** Given passage follows **


    1. Hi Adam,
      Thanks for reading and commenting. I confess my understanding of Hinduism is fairly limited, but correct me if I’m wrong. Isn’t salvation (or moksha) attained when Hindus break free from the cycle of reincarnation and become one with what they believe to be God? And this takes place by eliminating the bad karma from your life? To me, this is works-based, which is the opposite of Christianity: salvation by grace through faith, not by works (Ephesians 2:8). In that sense Christianity would stand opposed to Hinduism, right? Hindus are attempt to remove karma by sacrificial devotion and service, mastering your actions to please your god, and through knowledge of the creation. Seems very work-based to me unless I’m missing something.

  2. When you really think about how different Christianity is, it should guide your entire life. I must admit, that having been in church all my life, I tend to take it for granted and should think about it more. I have enjoyed a deeper look at Jesus’ sacrifice this Easter season.

** End of Given passage **
** Material shown follows **

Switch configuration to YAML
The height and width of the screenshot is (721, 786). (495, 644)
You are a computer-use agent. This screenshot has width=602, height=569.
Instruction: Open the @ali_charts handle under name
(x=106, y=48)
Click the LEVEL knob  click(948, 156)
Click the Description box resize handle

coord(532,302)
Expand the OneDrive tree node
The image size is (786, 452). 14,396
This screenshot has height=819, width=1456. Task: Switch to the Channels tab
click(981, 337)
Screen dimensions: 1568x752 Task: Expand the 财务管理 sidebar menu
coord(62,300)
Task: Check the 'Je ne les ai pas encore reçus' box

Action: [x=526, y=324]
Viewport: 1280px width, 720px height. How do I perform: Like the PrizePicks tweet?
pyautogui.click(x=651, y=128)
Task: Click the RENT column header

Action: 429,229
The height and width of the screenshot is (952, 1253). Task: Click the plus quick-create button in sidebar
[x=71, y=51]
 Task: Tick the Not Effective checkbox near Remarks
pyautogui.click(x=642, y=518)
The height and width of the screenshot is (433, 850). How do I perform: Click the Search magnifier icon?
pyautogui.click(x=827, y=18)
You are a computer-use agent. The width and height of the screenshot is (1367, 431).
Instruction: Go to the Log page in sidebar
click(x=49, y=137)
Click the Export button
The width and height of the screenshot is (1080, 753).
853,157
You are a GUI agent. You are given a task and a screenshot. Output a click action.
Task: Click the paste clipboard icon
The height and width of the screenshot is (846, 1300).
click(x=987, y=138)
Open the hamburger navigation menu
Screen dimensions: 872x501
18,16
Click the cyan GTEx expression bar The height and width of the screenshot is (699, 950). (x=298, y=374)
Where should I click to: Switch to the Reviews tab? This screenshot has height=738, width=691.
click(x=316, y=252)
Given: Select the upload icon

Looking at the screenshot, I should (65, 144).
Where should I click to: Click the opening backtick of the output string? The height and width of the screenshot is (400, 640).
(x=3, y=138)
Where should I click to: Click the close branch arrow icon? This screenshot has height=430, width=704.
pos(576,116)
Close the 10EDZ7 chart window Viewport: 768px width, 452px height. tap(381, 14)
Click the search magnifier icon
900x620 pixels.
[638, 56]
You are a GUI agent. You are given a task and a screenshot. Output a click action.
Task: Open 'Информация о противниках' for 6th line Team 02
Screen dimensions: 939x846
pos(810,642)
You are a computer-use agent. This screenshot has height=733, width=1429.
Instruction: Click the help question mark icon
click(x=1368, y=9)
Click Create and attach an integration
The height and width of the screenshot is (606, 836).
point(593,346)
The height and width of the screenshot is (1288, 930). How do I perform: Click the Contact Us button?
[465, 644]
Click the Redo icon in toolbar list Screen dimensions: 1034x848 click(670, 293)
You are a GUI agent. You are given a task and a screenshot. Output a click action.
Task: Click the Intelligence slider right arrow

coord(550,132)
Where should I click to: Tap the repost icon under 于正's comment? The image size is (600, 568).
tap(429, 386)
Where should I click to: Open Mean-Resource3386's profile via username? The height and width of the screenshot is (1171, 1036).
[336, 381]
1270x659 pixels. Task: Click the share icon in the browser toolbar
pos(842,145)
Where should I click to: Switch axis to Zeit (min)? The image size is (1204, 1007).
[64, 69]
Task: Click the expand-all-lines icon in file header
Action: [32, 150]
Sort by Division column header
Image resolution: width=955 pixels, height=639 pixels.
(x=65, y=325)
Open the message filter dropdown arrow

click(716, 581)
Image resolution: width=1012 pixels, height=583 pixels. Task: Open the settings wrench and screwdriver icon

** End of Material shown **

◆ What the task asks ◆
In the comments comparing Christianity and Hinduism, which Bible verse is cited for salvation by grace through faith?

◆ Response to the task ◆
Ephesians 2:8